Even when the surgeon compressed the patella directly against the femur, the space remained. In turn, the articulating surfaces of the medial and lateral femoral-tibial joint articulations and the femoral-meniscal articulation were evaluated. The patient, fully awake, pressed the sole of his foot against the abdomen of the surgeon, with the surgeon (MM) pushing back with full body weight to simulate weight bearing. The articular surfaces within the joint were under direct observation during these maneuvers. At no time did any of the articular surfaces ever touch; the patella seemed to be floating above the femur, and the femur seemed to float above the tibia. A visible and enterable space of 1-3 mm remained at all times (Figure 3-6).




It seems incredulous that there is a constant space present in even fully loaded joints. To be consistent with Newtonian mechanics and the linear post and lintel lever-fulcrum model that has been the paradigm since Borelli (1680), the femur during weight bearing should compress the tibia, and the tibia should deform under the load as the floor does beneath a foot. “A miss is as good as a mile’ and even a 1mm space is nearly incomprehensible. Hydraulics cannot explain it, as there is insufficient hydrostatic pressure to support a load. Thin film lubrication is but a molecule thick and there would be no observable space.


The observation that the articular surfaces of the knee joint do not compress each other when the joint is loaded has since been reproduced several times, in different patients, and clearly is not an isolated finding. The joint space appears to be a function of the ligaments and geometry rather than the muscle forces. Additional evaluations of joints have yielded the same results under varying anesthesia and also in other joints, notably the gleno-humeral and talo-tibial. These findings have been predicted by theoretical models (Levin 1981; Levin 2000; Levin 2002), however, the operating surgeon (MM) had not been exposed to these theories prior to the initial surgical procedure and fully expected the joint surfaces to coapt under load. That they did not was, for him, totally unexpected, illogical, and inexplicable.

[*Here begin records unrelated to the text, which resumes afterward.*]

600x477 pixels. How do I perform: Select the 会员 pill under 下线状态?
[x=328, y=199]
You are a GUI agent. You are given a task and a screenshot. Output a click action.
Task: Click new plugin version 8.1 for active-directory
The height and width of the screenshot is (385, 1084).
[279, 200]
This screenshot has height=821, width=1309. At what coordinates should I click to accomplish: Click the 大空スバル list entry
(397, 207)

The theoretical model proposed is that joints in vertebrates function as part of a fully triangulated truss system. In triangles, the joints are loaded in tension rather than compression, and that could allow a space to exist between joint surfaces. Other models may exist. For now, the explanation is less important than the observable fact. Every interested scientist can enlist an orthopedic surgeon or an orthopedic veterinary surgeon to perform these assessments and make observations to confirm these findings. As a biomechanical evaluation of the joint being operated upon is standard procedure, no special permission is necessary and there are no ethical challenges. It is not the evaluation that changes, only the understanding of what is observed.

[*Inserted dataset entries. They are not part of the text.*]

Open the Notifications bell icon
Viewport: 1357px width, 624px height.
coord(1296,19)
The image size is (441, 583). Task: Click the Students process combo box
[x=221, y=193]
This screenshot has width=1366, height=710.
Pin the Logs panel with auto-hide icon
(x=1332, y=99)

That the articular surfaces of the near intact knee joint do not touch each other is counterintuitive and awkward to comprehend. The finding seems to defy logic and appears contrary to the laws of Newtonian mechanics. A simple and readily reproducible in vivo observation challenges the long held belief that joints of vertebrates are compression loaded. The observed space between articular surfaces of the knee is not a space kept apart by hydrostatic pressure or a lubricating film, but a real space that is reproducible and can be readily verified in thousands of operating rooms around the world.




Borelli GA 1680. De Motu Anumalium, Rome

Levin SM. 1981. The Icosahedron as a Biologic Support System; Alliance for Engineering in Medicine and Biology. p 404. Houston.

Levin SM 2000. Mechanics of Upside Down; 200 0; National Science Workgroup on Force Transduction, Arlington. NSF

Levin SM. 2002. The Tensegrity-Truss as a Model for Spine Mechanics. Journal of Mechanics in Medicine and Biology 2(3 & 4):375-388.